Kebbel and Knight will be hosting the next We Media conference next February in Miami Beach. Hopefully by then, the Media Center will have a new survey that delves down below the generalizations of trust in media.

Do you find yourself trusting or not trusting entire media platforms, and how do you reach those decisions? Or is it more of a case-by-case situation? Share your thoughts in comments below.

Also, if you’d like me to pursue a particular story or person here at the We Media Forum, please drop me a note via the Feedback Form or through the comments below.

Here’s actor/activist Richard Dreyfuss asking a question at the We Media conference. You can see more photos from the We Media Forum via Flickr here.

UPDATE: Later in the day, social software consultant Suw Charman stood up and made similar complaints about the survey. “There are 50 million blogs,” Charman said. “You can’t say if you trust blogs in a blanket way. There are individual bloggers who I trust, and I get to know what they do more than I know journalists. The idea of trust in blogs vs. trust in media is daft.”
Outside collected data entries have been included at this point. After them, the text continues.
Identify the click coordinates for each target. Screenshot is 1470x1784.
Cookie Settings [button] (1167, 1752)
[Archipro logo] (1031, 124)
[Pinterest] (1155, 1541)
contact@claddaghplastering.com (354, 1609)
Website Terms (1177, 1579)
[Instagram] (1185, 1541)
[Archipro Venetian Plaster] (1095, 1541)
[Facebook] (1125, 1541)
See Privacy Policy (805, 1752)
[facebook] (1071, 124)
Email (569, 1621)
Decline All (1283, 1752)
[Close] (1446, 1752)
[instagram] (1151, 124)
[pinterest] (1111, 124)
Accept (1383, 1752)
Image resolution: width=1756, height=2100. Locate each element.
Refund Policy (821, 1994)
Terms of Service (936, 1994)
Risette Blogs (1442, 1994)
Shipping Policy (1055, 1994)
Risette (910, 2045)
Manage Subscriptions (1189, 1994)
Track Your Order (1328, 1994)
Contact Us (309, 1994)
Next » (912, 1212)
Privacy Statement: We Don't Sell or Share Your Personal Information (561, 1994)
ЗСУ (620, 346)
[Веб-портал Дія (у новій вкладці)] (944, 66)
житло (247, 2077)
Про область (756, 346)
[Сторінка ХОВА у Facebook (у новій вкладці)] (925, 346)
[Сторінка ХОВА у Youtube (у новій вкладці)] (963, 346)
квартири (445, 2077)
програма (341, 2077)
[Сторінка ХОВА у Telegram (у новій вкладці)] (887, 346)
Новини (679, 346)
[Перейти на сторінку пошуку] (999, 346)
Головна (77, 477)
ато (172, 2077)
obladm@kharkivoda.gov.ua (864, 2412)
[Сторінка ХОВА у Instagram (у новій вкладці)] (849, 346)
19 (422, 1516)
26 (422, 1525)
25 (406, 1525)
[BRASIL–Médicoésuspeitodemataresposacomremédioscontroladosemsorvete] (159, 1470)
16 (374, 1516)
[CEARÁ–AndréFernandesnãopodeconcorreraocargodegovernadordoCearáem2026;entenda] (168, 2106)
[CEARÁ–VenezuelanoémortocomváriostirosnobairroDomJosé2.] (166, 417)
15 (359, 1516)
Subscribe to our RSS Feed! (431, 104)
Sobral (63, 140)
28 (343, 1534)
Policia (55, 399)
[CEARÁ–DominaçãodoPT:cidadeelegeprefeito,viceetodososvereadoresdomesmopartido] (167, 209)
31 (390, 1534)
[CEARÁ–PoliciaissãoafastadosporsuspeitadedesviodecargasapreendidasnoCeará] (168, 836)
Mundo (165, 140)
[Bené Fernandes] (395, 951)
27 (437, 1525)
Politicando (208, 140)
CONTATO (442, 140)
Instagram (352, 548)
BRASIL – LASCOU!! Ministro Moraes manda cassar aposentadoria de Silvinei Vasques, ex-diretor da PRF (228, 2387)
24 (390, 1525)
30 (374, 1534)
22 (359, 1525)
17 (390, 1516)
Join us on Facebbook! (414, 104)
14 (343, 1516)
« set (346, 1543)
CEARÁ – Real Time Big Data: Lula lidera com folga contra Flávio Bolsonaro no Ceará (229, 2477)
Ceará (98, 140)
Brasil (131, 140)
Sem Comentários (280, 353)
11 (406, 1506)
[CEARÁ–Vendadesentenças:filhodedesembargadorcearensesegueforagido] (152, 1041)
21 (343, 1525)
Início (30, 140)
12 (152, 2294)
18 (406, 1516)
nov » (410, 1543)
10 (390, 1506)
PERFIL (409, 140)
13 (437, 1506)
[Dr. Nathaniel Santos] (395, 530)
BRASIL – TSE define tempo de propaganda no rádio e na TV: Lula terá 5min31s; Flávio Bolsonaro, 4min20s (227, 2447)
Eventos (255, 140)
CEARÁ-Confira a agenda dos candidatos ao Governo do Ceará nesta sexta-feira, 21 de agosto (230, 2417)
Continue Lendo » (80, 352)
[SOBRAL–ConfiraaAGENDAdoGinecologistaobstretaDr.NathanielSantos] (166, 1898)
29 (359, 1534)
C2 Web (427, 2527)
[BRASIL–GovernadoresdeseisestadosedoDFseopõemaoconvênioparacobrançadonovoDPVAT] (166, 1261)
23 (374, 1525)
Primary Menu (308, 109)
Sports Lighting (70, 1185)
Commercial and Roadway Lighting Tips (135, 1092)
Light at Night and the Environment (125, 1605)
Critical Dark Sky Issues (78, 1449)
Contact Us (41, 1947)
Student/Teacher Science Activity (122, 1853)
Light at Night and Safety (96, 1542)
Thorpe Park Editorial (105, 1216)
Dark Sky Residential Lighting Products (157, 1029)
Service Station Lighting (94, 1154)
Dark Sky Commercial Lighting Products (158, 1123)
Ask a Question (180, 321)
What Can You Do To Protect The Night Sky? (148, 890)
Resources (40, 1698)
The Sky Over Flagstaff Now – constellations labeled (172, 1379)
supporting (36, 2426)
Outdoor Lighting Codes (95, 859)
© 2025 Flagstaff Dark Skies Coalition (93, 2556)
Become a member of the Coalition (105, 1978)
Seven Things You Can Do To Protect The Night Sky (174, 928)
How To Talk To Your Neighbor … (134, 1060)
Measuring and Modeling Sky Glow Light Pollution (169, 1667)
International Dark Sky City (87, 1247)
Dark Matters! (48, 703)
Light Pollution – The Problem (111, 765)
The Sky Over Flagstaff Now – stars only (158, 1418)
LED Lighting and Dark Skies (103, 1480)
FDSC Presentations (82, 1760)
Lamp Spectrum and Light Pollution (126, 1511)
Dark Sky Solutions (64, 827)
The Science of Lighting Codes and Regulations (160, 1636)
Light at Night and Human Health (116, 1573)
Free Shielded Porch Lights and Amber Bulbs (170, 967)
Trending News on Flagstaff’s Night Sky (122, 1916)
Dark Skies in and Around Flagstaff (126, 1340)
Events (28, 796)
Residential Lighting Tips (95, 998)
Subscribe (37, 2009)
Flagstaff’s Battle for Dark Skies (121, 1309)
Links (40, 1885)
Mark Glaser :Mark Glaser is founder and executive director of MediaShift. He contributes regularly to Digital Content Next’s InContext site and newsletter. Glaser is a longtime freelance journalist whose career includes columns on hip-hop, reviews of videogames, travel stories, and humor columns that poked fun at the titans of technology. From 2001 to 2005, he wrote a weekly column for USC Annenberg School of Communication's Online Journalism Review. Glaser has written essays for Harvard's Nieman Reports and the website for the Yale Center for Globalization. Glaser has written columns on the Internet and technology for the Los Angeles Times, CNET and HotWired, and has written features for the New York Times, Conde Nast Traveler, Entertainment Weekly, the San Jose Mercury News, and many other publications. He was the lead writer for the Industry Standard's award-winning "Media Grok" daily email newsletter during the dot-com heyday, and was named a finalist for a 2004 Online Journalism Award in the Online Commentary category for his OJR column. Glaser won the Innovation Journalism Award in 2010 from the Stanford Center for Innovation and Communication. Glaser received a Bachelor of Journalism and Bachelor of Arts in English at the University of Missouri at Columbia, and currently lives in San Francisco with his wife Renee and his two sons, Julian and Everett. Glaser has been a guest on PBS' "Newshour," NPR's "Talk of the Nation," KALW's "Media Roundtable" and TechTV's "Silicon Spin." He has given keynote speeches at Independent Television Service's (ITVS) Diversity Retreat and the College Media Assocation's national convention. He has been part of the lecture/concert series at Yale Law School and Arkansas State University, and has moderated many industry panels. He spoke in May 2013 to the Maui Business Brainstormers about the "Digital Media Revolution." To inquire about speaking opportunities, please use the site's Contact Form.

View Comments (3)

  • Personally, I trust media platforms on a case-by-case basis. For example, when I read the state newspaper back home, I can trust that most news are reported fairly and accurately, but I must also remember that it is very pro-government and there may be other issues "deliberately" left out of the story. Do I then discredit the entire newspaper? No, I cannot because the story IS true, but it is up to me to find out the back story from other alternative forms of news, such as blogs.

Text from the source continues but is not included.